Introduction. Leukemia cutis is a rare cutaneous
leukemia-specific manifestation and is characterized by
infiltrates with paraneoplastic leukocytes or their
precursors located in the dermis, subcutaneous tissue,
cutaneous annexes and blood vessels. Several terms have
been used to describe the various leukemia cutis manifestations
in acute myeloblastic leukemia: the granulocytic
sarcoma, the monocytic sarcoma, primary extramedullary
leukemia and the chloroma.
Clinical case.
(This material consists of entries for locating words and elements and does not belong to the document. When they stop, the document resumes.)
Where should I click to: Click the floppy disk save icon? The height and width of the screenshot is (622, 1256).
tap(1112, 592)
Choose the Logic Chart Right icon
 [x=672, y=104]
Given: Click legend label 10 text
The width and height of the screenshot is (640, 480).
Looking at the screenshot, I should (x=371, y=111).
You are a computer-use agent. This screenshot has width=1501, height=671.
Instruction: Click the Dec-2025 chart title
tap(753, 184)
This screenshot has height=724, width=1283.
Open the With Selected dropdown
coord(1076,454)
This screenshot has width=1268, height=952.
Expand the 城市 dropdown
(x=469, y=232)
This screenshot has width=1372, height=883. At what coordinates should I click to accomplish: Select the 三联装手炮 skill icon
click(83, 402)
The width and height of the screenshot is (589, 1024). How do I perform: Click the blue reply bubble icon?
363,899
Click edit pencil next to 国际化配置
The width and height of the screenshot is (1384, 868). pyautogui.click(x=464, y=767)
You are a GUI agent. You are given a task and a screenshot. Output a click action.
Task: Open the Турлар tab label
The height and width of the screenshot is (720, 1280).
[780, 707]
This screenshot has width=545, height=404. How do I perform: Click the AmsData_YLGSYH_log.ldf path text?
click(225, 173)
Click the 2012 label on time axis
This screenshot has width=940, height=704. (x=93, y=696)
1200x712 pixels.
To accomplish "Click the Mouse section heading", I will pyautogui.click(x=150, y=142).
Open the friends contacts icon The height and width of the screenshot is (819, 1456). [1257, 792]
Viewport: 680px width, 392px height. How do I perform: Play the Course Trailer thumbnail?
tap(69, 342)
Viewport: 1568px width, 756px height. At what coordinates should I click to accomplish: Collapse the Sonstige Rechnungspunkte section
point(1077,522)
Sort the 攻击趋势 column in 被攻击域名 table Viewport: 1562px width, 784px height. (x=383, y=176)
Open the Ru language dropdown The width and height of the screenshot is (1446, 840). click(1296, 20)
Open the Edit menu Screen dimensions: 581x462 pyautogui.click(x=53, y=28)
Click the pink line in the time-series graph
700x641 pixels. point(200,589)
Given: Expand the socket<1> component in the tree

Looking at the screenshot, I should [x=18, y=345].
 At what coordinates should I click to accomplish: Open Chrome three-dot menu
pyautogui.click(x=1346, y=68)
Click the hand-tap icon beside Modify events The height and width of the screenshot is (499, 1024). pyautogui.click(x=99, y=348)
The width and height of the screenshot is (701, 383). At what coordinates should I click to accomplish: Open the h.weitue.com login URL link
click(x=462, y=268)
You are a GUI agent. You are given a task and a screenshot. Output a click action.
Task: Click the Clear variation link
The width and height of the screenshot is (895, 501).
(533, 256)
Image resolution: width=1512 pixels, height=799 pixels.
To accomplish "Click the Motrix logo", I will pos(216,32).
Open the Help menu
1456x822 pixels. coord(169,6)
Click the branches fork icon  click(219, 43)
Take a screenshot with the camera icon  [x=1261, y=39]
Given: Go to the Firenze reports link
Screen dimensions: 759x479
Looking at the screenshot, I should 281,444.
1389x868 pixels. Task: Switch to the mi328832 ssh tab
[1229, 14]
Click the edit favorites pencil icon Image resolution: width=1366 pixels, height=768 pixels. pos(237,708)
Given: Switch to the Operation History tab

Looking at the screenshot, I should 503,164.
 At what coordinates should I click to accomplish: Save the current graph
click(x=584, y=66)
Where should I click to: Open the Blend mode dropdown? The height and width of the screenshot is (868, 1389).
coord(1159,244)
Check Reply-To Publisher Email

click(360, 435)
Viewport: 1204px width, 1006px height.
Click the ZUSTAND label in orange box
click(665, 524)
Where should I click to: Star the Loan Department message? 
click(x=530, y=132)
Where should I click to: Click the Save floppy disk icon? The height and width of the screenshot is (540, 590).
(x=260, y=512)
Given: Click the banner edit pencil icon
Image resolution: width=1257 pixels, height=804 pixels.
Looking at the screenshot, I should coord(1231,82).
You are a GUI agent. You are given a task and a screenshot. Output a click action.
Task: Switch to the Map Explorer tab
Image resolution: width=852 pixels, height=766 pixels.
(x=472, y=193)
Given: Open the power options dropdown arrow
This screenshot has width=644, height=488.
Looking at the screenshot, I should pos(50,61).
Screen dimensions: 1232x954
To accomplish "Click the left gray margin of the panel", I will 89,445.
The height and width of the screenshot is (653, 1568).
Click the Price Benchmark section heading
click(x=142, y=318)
A 65-year old man from the urban area
under evidence of the Hematology Department since
August 2018 for acute promyelocytic leukemia (AML-M3
in the FAB classification) was consulted in the Craiova
Dermatology Department in January 2019 for several
nodular tumor masses that were firm, reddish, of 0.2-2 cm,
well defined, located in the left inguinal, lumbar, anterior
thorax and scalp areas. The tumor masses appeared 3 weeks
ago. The patient received remission induction therapy with
cytarabine, idarubicin and all-trans retinoic acid (ATRA),
obtaining complete remission (blasts 2-3%), then he
continued with consolidation treatment with cytarabine,
epirubicin and ATRA. The histopathological aspect and the
immunohistochemical staining are compatible with a
myeloid sarcoma (extramedullary determination of acute
myeloblastic leukemia). The immunophenotyping from
marrow aspirate, repeated in the Hematology Department
in February 2019 suggested a diagnosis of acute
promyelocytic leukemia with positive residual disease
which means a relapse. The cutaneous lesions have
regressed after hematologic retreatment, with some leftover
pigmented spots on the torso. The patient is currently
under treatment with cytarabine.
Discussions. The incidence of cutis leukemia depends
on the type of leukemia, with a frequency of 2-18% of cases
in acute myeloblastic leukemia. The physiopathology that
underlies the leukemic cell migration to the skin is not clear.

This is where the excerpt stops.